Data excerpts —

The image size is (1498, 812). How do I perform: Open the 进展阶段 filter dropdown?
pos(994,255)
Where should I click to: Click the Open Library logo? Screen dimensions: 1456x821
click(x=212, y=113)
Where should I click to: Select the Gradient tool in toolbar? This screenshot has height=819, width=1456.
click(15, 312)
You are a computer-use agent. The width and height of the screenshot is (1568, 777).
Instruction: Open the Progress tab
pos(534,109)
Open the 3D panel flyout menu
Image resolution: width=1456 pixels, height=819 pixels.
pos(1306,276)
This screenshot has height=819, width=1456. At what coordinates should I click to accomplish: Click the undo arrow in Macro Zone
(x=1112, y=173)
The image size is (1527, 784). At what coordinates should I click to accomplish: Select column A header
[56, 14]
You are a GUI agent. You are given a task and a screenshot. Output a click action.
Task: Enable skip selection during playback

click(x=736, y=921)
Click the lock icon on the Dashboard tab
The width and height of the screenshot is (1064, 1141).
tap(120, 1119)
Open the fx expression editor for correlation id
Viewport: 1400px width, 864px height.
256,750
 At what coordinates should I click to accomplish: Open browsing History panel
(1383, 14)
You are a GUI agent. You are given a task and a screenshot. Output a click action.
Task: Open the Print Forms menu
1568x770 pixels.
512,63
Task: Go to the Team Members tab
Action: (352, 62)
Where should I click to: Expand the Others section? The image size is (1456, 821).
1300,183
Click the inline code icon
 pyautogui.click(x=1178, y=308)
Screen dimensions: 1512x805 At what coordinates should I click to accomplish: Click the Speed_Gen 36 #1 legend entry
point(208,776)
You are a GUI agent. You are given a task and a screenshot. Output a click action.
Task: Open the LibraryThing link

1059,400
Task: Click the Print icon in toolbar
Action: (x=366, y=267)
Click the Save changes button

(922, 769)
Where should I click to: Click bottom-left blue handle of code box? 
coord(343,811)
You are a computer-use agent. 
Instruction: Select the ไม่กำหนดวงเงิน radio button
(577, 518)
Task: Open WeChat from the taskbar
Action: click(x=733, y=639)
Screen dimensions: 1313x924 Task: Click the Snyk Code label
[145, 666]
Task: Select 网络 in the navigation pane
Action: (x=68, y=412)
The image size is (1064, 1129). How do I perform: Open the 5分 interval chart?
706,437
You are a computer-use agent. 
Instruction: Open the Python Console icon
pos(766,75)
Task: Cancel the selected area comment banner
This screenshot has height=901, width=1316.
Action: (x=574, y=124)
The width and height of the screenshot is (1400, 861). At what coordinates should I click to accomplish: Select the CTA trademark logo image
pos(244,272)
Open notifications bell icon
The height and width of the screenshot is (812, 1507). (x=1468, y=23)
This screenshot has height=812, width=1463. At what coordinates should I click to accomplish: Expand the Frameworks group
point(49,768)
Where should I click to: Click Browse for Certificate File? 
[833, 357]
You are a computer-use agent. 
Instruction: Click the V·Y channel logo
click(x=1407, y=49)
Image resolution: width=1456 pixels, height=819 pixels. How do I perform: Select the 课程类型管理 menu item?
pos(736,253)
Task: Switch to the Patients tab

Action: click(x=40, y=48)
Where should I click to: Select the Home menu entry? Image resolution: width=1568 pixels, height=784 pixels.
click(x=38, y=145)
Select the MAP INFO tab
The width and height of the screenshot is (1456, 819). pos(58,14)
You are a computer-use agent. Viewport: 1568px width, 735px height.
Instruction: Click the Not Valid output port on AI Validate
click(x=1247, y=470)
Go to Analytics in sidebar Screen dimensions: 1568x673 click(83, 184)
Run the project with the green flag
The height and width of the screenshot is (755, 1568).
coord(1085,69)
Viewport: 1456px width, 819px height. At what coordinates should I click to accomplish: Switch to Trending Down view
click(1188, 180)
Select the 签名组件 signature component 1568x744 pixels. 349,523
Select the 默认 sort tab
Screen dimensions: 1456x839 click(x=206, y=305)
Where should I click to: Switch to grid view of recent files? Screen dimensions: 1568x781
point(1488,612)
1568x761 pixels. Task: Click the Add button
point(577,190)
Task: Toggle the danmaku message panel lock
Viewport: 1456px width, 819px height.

Exercise —
Begin at the line containing "The height and width of the screenshot is (755, 1568)." and reproduce each line through the end of the records above.

Task solution —
The height and width of the screenshot is (755, 1568).
coord(1085,69)
Viewport: 1456px width, 819px height. At what coordinates should I click to accomplish: Switch to Trending Down view
click(1188, 180)
Select the 签名组件 signature component 1568x744 pixels. 349,523
Select the 默认 sort tab
Screen dimensions: 1456x839 click(x=206, y=305)
Where should I click to: Switch to grid view of recent files? Screen dimensions: 1568x781
point(1488,612)
1568x761 pixels. Task: Click the Add button
point(577,190)
Task: Toggle the danmaku message panel lock
Viewport: 1456px width, 819px height.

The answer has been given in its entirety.